Ragipani, R., University of Wisconsin-Madison
Prentice, D., UCLA
Wang, B., University of Wisconsin-Madison
Sant, G., University of California, Los Angeles
Large coal-fired power plants (>500 MW) account for 30% of global CO2 emissions, and long-term management of this CO2 to is urgently needed mitigate global temperature increases. Sequestration of CO2 within stable mineral carbonates (e.g., CaCO3) represents an attractive emission reduction strategy because it offers a leakage-free alternative to geological storage of CO2 in an environmentally friendly form. We have previously described a mineralization process in which divalent cations are sourced from various waste streams (e.g., produced water and brackish water) and alkalinity is induced via regenerable ion-exchange materials (Bustillos et. al. Frontiers in Energy Research. 2020, 8, 352). In our process, aqueous carbonate-bearing streams with pH > 8 are produced by contacting fresh water and carbon dioxide with various ion-exchange materials (e.g., Na form zeolites or ion exchange resins). These streams are mixed with produced water containing varying concentrations (~0.01 – 1.0 M) of Ca2+ leading to the precipitation of solid calcium carbonate (PCC). This process has the advantages of using regenerable solids in a simple and continuous process to increase the pH of water by ion exchange instead of relying on the consumption of costly and unsustainable sources of alkalinity (e.g., sodium hydroxide). While once-through column experiments showed the above benefits, the same were yet to established in a steady-state process with recycle streams. In this work, we set up a process simulation to quantify the energy requirements and CO2 emissions associated with the process and seek optimal produced water compositions and CO2 concentrations (5 – 20 vol%).

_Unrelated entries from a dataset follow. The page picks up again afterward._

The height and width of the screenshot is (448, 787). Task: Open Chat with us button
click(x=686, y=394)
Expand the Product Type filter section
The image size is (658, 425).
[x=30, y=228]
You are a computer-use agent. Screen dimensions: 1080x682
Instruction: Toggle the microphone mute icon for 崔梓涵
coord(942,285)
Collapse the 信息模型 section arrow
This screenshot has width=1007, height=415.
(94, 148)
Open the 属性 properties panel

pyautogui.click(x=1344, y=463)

The process simulation was set up in ASPEN Plus using eRNTL as the thermodynamic property method and sequential modular strategy. Ion exchange alkaline solution was simulated using sodium hydroxide and validated against the experimental data obtained from once-through kinetic experiments. Nanofiltration and reverse osmosis membrane steps were also implemented for the separation of divalent cations and production of fresh water and a regeneration stream following mineralization. Sensitivity analysis was carried out using a range of produced water compositions (0.01 – 1.0 M Ca2+, 0.001 – 0.15 M Mg2+, 0.5 – 3.5 M Na+ and 0.0004 – 0.002 M Fe2+) according to the United States Geological Survey (USGS) database.

Calcium carbonate yields increased with increasing CO2 concentrations and were maximized using produced water compositions with larger Ca2+ concentrations. Maximum calcium carbonate yields produced at 5 vol%, 12 vol% and 20 vol% CO2 were 2.3 mmol/L, 5.5 mmol/L, and 9.3 mmol/L, respectively, with the formation of brucite (a magnesium hydroxide phase, Mg(OH)2) and goethite (an iron hydroxide phase, FeOOH) as the primary contaminant phases (99% calcite, 0.6% brucite, 0.4% goethite), which agree with phases detected by XRD experimentally. These results indicate high purity calcium carbonate can be precipitated using industrial waste streams.

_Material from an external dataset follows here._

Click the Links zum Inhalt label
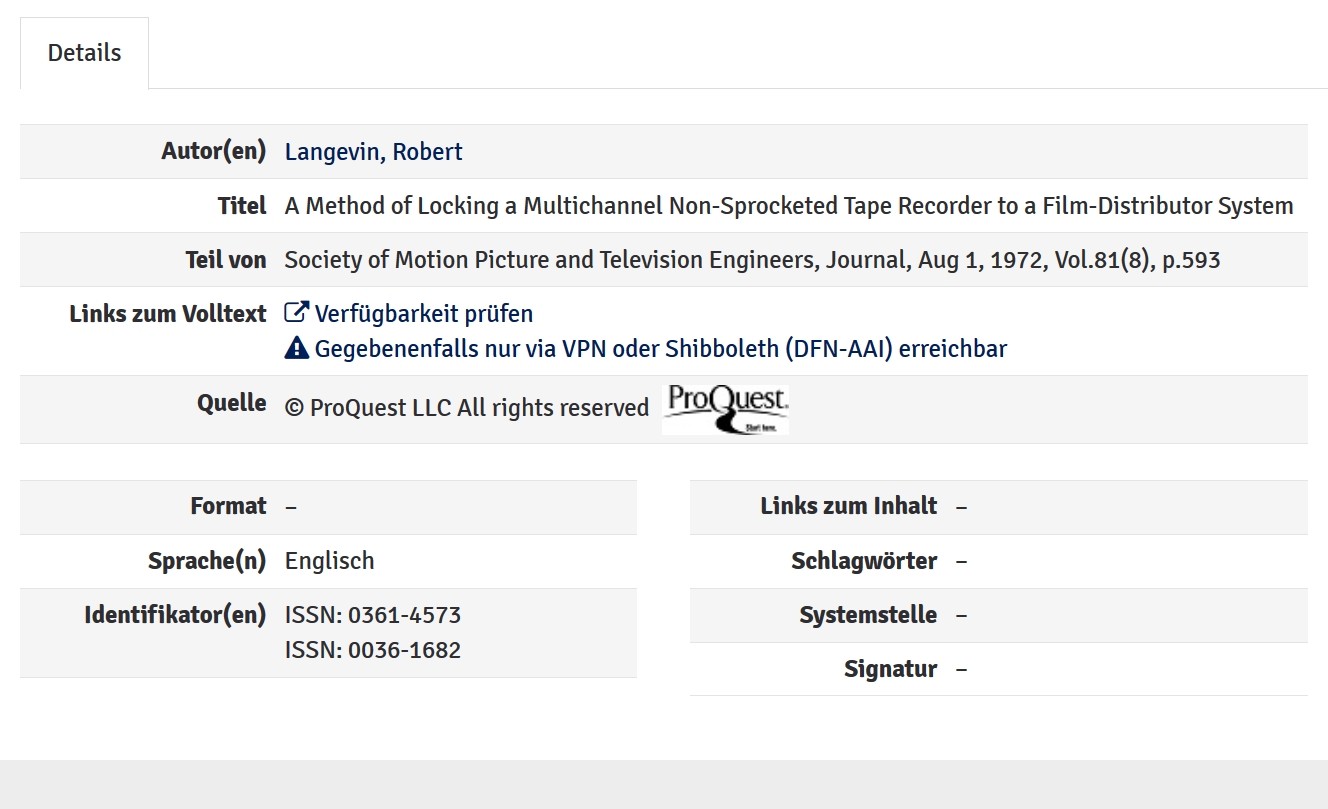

Consequentially, energy consumption and net CO­2 emissions were minimized where precipitated calcium carbonate was maximized for all produced water compositions and CO2 concentrations. Minimum energy consumptions were 0.21 kWh/ton CO2 processed, with 98% of the energy input required coming from the membrane filtration steps. Produced water compositions with large Na+ concentrations (> 0.5 M) were effective at reducing energy consumptions due to faster regeneration time of ion exchange materials. Additionally, calculated net CO2 emissions were negative for the process and ranged from -0.02 kg/ton CO2 to -0.15 kg/ton CO2 processed, indicating a low emission process. We will also present techno-economic assessment showing the economic benefits of the current process as an alternative to the addition of stoichiometric bases to induce alkalinity for the precipitation of CaCO3.